Vergebung statt Rache
Die Geschichte ereignete sich am 8. Januar 1956, also vor 66 Jahren, in Ecuador. Schnell wurden die Einzelheiten in weiten Teilen der Welt bekannt – und bis heute werden Menschen von den Zeugnissen der Beteiligten tief berührt. Man kann sogar sagen, dass die gesamte christliche Missionsarbeit durch die Berichte über die Tragödie einen bedeutenden Impuls bekam.
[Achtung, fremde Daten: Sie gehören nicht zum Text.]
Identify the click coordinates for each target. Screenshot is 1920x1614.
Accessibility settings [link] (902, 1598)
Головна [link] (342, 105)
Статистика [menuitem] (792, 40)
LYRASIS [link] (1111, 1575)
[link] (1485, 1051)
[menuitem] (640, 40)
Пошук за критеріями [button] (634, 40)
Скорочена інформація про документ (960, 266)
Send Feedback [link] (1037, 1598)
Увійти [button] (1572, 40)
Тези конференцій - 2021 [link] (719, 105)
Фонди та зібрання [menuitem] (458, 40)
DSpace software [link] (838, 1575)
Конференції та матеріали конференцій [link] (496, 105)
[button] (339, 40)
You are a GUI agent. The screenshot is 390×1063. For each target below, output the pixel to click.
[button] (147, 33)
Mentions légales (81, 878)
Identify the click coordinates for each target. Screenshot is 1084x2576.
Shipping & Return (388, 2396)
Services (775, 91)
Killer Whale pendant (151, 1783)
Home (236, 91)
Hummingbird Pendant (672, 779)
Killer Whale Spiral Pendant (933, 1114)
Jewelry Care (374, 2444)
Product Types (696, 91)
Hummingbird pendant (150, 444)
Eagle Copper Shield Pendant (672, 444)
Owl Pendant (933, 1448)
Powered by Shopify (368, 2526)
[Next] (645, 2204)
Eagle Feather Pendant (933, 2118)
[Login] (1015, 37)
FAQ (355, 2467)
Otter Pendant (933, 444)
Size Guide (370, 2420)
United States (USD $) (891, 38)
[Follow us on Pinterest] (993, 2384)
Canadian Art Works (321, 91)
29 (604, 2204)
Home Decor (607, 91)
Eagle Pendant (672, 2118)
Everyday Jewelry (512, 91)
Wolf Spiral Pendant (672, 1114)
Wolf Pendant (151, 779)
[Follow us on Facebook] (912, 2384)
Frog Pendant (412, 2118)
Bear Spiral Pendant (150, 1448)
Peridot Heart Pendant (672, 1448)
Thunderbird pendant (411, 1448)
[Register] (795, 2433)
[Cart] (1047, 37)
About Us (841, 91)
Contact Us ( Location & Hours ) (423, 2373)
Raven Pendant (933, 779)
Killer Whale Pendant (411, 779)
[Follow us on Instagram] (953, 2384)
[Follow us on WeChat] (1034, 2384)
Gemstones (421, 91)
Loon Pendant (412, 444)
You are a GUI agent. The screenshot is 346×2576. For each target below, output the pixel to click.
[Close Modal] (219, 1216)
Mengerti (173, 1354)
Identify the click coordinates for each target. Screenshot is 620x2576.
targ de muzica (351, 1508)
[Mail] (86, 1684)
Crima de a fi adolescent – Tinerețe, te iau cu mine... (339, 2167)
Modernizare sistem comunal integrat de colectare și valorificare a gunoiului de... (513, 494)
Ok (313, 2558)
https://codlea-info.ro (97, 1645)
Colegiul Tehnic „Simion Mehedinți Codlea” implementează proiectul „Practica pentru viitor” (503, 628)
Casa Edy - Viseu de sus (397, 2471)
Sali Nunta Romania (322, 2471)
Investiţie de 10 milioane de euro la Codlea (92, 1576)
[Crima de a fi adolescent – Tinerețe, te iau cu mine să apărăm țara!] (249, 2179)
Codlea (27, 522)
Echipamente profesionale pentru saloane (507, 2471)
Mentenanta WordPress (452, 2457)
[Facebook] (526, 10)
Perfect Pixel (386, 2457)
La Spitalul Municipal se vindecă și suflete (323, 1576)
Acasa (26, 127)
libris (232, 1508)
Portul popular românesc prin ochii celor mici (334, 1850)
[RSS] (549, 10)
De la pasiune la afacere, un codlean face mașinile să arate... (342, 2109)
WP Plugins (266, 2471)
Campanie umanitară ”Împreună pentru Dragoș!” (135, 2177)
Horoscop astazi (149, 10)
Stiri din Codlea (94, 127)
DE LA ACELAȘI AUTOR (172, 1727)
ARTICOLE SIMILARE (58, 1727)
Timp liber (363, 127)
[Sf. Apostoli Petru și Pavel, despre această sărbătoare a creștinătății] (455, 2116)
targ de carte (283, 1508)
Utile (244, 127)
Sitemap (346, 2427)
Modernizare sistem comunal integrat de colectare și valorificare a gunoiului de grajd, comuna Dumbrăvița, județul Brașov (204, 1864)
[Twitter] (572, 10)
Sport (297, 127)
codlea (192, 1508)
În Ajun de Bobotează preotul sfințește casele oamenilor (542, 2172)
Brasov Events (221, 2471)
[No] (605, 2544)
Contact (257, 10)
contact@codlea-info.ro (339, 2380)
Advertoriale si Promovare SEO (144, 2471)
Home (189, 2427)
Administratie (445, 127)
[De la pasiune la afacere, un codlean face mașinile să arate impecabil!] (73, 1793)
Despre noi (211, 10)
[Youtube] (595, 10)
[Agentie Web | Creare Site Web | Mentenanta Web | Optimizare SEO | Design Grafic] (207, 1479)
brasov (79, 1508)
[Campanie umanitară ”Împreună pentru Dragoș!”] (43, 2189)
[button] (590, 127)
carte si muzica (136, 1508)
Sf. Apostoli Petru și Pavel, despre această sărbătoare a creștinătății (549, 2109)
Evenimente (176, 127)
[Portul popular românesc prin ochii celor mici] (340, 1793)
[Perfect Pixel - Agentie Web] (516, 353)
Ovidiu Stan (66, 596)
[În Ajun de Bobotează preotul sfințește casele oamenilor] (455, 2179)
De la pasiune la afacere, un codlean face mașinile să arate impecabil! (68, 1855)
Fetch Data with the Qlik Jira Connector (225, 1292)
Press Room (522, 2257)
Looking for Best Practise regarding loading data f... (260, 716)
Damals wurden fünf junge amerikanische Missionare getötet von den Waorani (Auca), die im Amazonasbecken als scheuer und gefährlicher Stamm gefürchtet waren. Wie sich später herausstellte, geschah das Massaker aus Angst und durch ein Missverständnis. Bei dieser fatalen Begegnung verlor Steve Saint seinen Vater Nate, den Piloten der Mission. Steve war noch ein kleiner Junge, und er hat seinen Vater in den folgenden Jahren schmerzlich vermisst.
Macht der Vergebung
Als der junge Steve dann seine Entscheidung für Jesus traf, wollte er sich im Curaray-Fluss taufen lassen, an der Stelle, wo sein Vater ums Leben gekommen war. Einer der Männer, die seinen Vater getötet hatten, sollte die Taufhandlung vollziehen – als Zeichen der Vergebung und Versöhnung. So geschah es, und dieser Schritt wurde ein sehr starkes Zeugnis für die Macht der Vergebung.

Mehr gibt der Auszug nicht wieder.